Editor’s note: Veteran Raleigh-based tech attorney Jim Verdonik, founder of Fire Pit Cell which is dedicated to exploring Freedom issues, and co-founder of Innovate Capital Law, discusses Elon Musk becoming Twitter’s largest stockholder and offer to take Twitter private.  This is the first of two parts. The second will focus on free speech issues and Big Tech. Verdonik has been actively involved over more than two decades in helping Triangle companies go public or be sold.


RALEIGH – The country is abuzz about Elon Musk’s move to take control of Twitter. An active Twitter user himself, Musk is now Twitter’s biggest shareholder. He recently turned down a Board seat, has made an offer to buy Twitter and take it private and has indicated his intention to sell if his buyout offer is rejected because Twitter isn’t a good investment unless it changes.

With a political philosophy that tends toward libertarian and a fondness for old fashioned concepts that value a free marketplace of ideas, Musk is a nightmare for Twitter’s totalitarian management team that pulls the cancel trigger at the slightest variation from “Twitter Think.”

Let’s examine Elon Musk’s very public battle with Twitter in two contexts:

  • Tech media stock market factors that made Twitter the logical target
  • Free Speech Issues

It’s the Low Market Cap – Stupid

Suppose you want to own a business that dominates its market, but you don’t want to spend years developing the technology and building a customer base. You don’t want to pay too much. And you want to influence public opinion.

Jim Verdonik

What do you do?

  • You look for an underperforming public company.
  • Buy a controlling interest.
  • Fire the management team that has been chasing away users and opened the door to competition.
  • Improve the product.
  • Attract more users.
  • Make more money.
  • Open the platform you buy to all users who have diverse viewpoints

This seems to be the strategy Elon Musk is using in his very public battle with Twitter.

Twitter is the poor relation in the Tech Media world. Its recent market cap was only $35 billion. Compare that to $2.7 trillion for Apple, $2.1 trillion for Microsoft, $1.7 trillion for Google, $1.5 trillion for Amazon $624 billion for Facebook (Meta) and $156 billion for Netflix.

- _Dataset extract_
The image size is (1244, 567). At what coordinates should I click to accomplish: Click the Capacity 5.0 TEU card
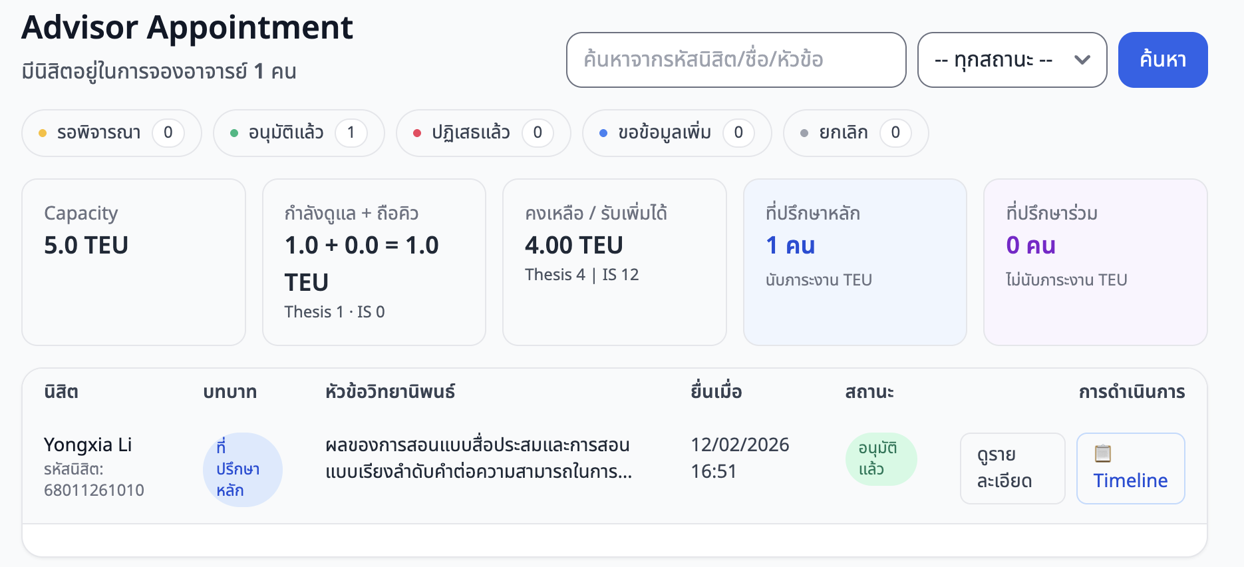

- _Problem to work on_
In the article about Elon Musk and Twitter, translate this sentence into Spanish: "Twitter is the poor relation in the Tech Media world."

- _Written solution_
Twitter es el pariente pobre en el mundo de los medios tecnológicos.